WHAT THIS TASK INVOLVES: Word for word, set down the listing that appears after this line.

RECORDS TO USE:
= = =
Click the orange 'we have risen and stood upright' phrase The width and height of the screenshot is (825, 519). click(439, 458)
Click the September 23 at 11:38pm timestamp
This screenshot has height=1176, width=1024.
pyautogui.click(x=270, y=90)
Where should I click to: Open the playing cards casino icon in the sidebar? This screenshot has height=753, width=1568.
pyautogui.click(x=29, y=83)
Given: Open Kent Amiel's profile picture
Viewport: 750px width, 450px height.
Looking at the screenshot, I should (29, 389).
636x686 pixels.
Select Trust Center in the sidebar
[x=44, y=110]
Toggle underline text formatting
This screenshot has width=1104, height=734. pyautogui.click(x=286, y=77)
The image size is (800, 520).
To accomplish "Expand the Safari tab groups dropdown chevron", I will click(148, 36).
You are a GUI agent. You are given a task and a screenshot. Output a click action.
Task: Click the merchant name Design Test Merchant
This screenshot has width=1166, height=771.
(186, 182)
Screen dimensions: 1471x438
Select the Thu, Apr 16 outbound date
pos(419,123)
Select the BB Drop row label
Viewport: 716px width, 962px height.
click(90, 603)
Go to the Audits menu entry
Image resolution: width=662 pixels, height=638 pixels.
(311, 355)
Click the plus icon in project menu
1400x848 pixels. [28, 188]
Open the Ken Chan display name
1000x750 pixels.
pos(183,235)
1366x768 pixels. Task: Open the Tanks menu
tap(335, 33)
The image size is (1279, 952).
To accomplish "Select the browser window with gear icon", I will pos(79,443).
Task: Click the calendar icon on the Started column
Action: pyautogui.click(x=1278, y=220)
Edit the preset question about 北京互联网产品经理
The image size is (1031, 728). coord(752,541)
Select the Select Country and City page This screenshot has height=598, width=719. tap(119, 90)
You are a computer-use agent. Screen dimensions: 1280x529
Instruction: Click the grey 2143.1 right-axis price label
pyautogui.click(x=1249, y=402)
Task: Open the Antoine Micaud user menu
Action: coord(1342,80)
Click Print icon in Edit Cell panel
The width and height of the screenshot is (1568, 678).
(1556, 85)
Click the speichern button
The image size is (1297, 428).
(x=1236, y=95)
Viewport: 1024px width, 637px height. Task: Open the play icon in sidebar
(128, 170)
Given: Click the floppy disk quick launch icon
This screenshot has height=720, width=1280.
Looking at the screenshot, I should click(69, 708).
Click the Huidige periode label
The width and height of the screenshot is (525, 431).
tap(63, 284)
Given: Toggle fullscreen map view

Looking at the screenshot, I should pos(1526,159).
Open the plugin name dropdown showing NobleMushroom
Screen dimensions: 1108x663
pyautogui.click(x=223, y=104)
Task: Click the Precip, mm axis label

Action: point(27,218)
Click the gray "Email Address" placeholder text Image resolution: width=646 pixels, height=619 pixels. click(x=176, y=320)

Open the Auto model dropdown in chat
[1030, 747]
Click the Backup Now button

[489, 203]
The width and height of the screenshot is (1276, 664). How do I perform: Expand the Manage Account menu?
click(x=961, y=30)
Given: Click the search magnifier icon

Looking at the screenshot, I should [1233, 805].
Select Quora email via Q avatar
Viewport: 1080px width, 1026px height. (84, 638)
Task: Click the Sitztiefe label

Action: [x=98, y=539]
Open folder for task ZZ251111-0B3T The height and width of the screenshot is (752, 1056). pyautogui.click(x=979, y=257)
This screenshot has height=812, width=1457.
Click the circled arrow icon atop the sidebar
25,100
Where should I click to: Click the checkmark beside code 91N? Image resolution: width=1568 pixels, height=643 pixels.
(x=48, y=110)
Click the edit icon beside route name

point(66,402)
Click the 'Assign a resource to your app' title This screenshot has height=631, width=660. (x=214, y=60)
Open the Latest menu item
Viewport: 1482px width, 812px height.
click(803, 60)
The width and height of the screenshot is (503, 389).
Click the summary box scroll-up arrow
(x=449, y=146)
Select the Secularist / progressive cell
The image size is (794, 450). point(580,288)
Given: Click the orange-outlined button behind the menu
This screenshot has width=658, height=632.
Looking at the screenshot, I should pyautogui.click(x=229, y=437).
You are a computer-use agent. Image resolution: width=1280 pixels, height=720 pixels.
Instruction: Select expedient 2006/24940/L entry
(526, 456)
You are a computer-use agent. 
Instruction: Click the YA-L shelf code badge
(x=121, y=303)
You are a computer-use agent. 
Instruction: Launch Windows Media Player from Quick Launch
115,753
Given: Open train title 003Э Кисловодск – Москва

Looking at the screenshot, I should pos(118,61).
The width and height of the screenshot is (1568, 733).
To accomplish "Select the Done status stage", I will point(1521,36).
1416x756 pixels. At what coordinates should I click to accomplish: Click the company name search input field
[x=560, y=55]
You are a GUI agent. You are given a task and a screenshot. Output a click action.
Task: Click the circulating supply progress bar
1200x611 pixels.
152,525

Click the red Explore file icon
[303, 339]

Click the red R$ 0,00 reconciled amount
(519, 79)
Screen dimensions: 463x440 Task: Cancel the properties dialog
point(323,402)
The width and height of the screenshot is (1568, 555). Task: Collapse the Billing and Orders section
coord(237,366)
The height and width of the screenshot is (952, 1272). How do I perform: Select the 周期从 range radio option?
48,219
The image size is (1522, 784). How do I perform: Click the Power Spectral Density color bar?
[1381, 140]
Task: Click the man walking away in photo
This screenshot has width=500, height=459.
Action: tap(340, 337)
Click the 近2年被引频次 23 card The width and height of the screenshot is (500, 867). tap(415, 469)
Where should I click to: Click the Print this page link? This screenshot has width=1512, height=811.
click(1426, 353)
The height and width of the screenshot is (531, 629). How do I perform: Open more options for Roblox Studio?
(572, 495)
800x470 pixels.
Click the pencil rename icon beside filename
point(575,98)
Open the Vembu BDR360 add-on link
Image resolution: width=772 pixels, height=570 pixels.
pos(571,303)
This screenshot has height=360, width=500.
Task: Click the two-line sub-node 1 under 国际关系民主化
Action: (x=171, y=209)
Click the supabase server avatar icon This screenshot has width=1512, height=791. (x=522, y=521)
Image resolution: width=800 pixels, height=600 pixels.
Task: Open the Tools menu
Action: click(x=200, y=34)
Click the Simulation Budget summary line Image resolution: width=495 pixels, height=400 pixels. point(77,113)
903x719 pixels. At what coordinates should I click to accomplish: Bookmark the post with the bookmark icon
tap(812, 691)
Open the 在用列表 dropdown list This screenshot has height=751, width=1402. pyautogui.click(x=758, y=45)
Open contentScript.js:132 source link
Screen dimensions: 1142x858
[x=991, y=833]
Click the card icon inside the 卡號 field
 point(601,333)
= = =
YOUR RESPONSE:
Click the orange 'we have risen and stood upright' phrase The width and height of the screenshot is (825, 519). click(439, 458)
Click the September 23 at 11:38pm timestamp
This screenshot has height=1176, width=1024.
pyautogui.click(x=270, y=90)
Where should I click to: Open the playing cards casino icon in the sidebar? This screenshot has height=753, width=1568.
pyautogui.click(x=29, y=83)
Given: Open Kent Amiel's profile picture
Viewport: 750px width, 450px height.
Looking at the screenshot, I should (29, 389).
636x686 pixels.
Select Trust Center in the sidebar
[x=44, y=110]
Toggle underline text formatting
This screenshot has width=1104, height=734. pyautogui.click(x=286, y=77)
The image size is (800, 520).
To accomplish "Expand the Safari tab groups dropdown chevron", I will click(148, 36).
You are a GUI agent. You are given a task and a screenshot. Output a click action.
Task: Click the merchant name Design Test Merchant
This screenshot has width=1166, height=771.
(186, 182)
Screen dimensions: 1471x438
Select the Thu, Apr 16 outbound date
pos(419,123)
Select the BB Drop row label
Viewport: 716px width, 962px height.
click(90, 603)
Go to the Audits menu entry
Image resolution: width=662 pixels, height=638 pixels.
(311, 355)
Click the plus icon in project menu
1400x848 pixels. [28, 188]
Open the Ken Chan display name
1000x750 pixels.
pos(183,235)
1366x768 pixels. Task: Open the Tanks menu
tap(335, 33)
The image size is (1279, 952).
To accomplish "Select the browser window with gear icon", I will pos(79,443).
Task: Click the calendar icon on the Started column
Action: pyautogui.click(x=1278, y=220)
Edit the preset question about 北京互联网产品经理
The image size is (1031, 728). coord(752,541)
Select the Select Country and City page This screenshot has height=598, width=719. tap(119, 90)
You are a computer-use agent. Screen dimensions: 1280x529
Instruction: Click the grey 2143.1 right-axis price label
pyautogui.click(x=1249, y=402)
Task: Open the Antoine Micaud user menu
Action: coord(1342,80)
Click Print icon in Edit Cell panel
The width and height of the screenshot is (1568, 678).
(1556, 85)
Click the speichern button
The image size is (1297, 428).
(x=1236, y=95)
Viewport: 1024px width, 637px height. Task: Open the play icon in sidebar
(128, 170)
Given: Click the floppy disk quick launch icon
This screenshot has height=720, width=1280.
Looking at the screenshot, I should click(69, 708).
Click the Huidige periode label
The width and height of the screenshot is (525, 431).
tap(63, 284)
Given: Toggle fullscreen map view

Looking at the screenshot, I should pos(1526,159).
Open the plugin name dropdown showing NobleMushroom
Screen dimensions: 1108x663
pyautogui.click(x=223, y=104)
Task: Click the Precip, mm axis label

Action: point(27,218)
Click the gray "Email Address" placeholder text Image resolution: width=646 pixels, height=619 pixels. click(x=176, y=320)

Open the Auto model dropdown in chat
[1030, 747]
Click the Backup Now button

[489, 203]
The width and height of the screenshot is (1276, 664). How do I perform: Expand the Manage Account menu?
click(x=961, y=30)
Given: Click the search magnifier icon

Looking at the screenshot, I should [1233, 805].
Select Quora email via Q avatar
Viewport: 1080px width, 1026px height. (84, 638)
Task: Click the Sitztiefe label

Action: [x=98, y=539]
Open folder for task ZZ251111-0B3T The height and width of the screenshot is (752, 1056). pyautogui.click(x=979, y=257)
This screenshot has height=812, width=1457.
Click the circled arrow icon atop the sidebar
25,100
Where should I click to: Click the checkmark beside code 91N? Image resolution: width=1568 pixels, height=643 pixels.
(x=48, y=110)
Click the edit icon beside route name

point(66,402)
Click the 'Assign a resource to your app' title This screenshot has height=631, width=660. (x=214, y=60)
Open the Latest menu item
Viewport: 1482px width, 812px height.
click(803, 60)
The width and height of the screenshot is (503, 389).
Click the summary box scroll-up arrow
(x=449, y=146)
Select the Secularist / progressive cell
The image size is (794, 450). point(580,288)
Given: Click the orange-outlined button behind the menu
This screenshot has width=658, height=632.
Looking at the screenshot, I should pyautogui.click(x=229, y=437).
You are a computer-use agent. Image resolution: width=1280 pixels, height=720 pixels.
Instruction: Select expedient 2006/24940/L entry
(526, 456)
You are a computer-use agent. 
Instruction: Click the YA-L shelf code badge
(x=121, y=303)
You are a computer-use agent. 
Instruction: Launch Windows Media Player from Quick Launch
115,753
Given: Open train title 003Э Кисловодск – Москва

Looking at the screenshot, I should pos(118,61).
The width and height of the screenshot is (1568, 733).
To accomplish "Select the Done status stage", I will point(1521,36).
1416x756 pixels. At what coordinates should I click to accomplish: Click the company name search input field
[x=560, y=55]
You are a GUI agent. You are given a task and a screenshot. Output a click action.
Task: Click the circulating supply progress bar
1200x611 pixels.
152,525

Click the red Explore file icon
[303, 339]

Click the red R$ 0,00 reconciled amount
(519, 79)
Screen dimensions: 463x440 Task: Cancel the properties dialog
point(323,402)
The width and height of the screenshot is (1568, 555). Task: Collapse the Billing and Orders section
coord(237,366)
The height and width of the screenshot is (952, 1272). How do I perform: Select the 周期从 range radio option?
48,219
The image size is (1522, 784). How do I perform: Click the Power Spectral Density color bar?
[1381, 140]
Task: Click the man walking away in photo
This screenshot has width=500, height=459.
Action: tap(340, 337)
Click the 近2年被引频次 23 card The width and height of the screenshot is (500, 867). tap(415, 469)
Where should I click to: Click the Print this page link? This screenshot has width=1512, height=811.
click(1426, 353)
The height and width of the screenshot is (531, 629). How do I perform: Open more options for Roblox Studio?
(572, 495)
800x470 pixels.
Click the pencil rename icon beside filename
point(575,98)
Open the Vembu BDR360 add-on link
Image resolution: width=772 pixels, height=570 pixels.
pos(571,303)
This screenshot has height=360, width=500.
Task: Click the two-line sub-node 1 under 国际关系民主化
Action: (x=171, y=209)
Click the supabase server avatar icon This screenshot has width=1512, height=791. (x=522, y=521)
Image resolution: width=800 pixels, height=600 pixels.
Task: Open the Tools menu
Action: click(x=200, y=34)
Click the Simulation Budget summary line Image resolution: width=495 pixels, height=400 pixels. point(77,113)
903x719 pixels. At what coordinates should I click to accomplish: Bookmark the post with the bookmark icon
tap(812, 691)
Open the 在用列表 dropdown list This screenshot has height=751, width=1402. pyautogui.click(x=758, y=45)
Open contentScript.js:132 source link
Screen dimensions: 1142x858
[x=991, y=833]
Click the card icon inside the 卡號 field
 point(601,333)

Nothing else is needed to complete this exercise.